In this post, we will investigate the relationship between hourly step count data from two different sources: the Accupedo app on my phone, the Fitbit I wear on my wrist. We will use several visualization and analytical techniques to understand the correspondence (or lack thereof) between the two measurements. Do these devices give similar readings of hourly step counts? When are the two measurements more likely to agree or disagree with one another?
The data come from two sources: the Accupedo app on my phone and from the Fibit (model Alta HR) that I wear on my wrist.
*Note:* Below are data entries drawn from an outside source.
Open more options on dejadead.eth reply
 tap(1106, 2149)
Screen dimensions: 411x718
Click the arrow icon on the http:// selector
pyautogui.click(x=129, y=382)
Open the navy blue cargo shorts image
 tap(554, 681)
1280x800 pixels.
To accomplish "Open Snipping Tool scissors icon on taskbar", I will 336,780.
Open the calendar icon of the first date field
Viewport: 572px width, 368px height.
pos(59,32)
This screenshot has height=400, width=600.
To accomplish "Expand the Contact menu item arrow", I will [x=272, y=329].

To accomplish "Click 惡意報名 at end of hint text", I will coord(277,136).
Both data sources are accessible (with a little work) via R: you can see my write up of how to access data from Accupedo here and my post on how to access data from Fitbit here.
I got the Fitbit in March 2018, and the data from both devices were extracted in mid-December 2018. I was able to match 273 days for which I had step counts for both Accupedo and Fitbit. The data contain the hourly steps for the hours from 6 AM to 11 PM. For each hour, I also record the cumulative daily steps (e.g. the number of steps I’ve taken so far during the day). In total, the dataset contains 4,914 observations of hourly step counts for the 273 days for which we have data (e.g. 18 observations per day).
You can find the data and all the code from this blog post on Github here.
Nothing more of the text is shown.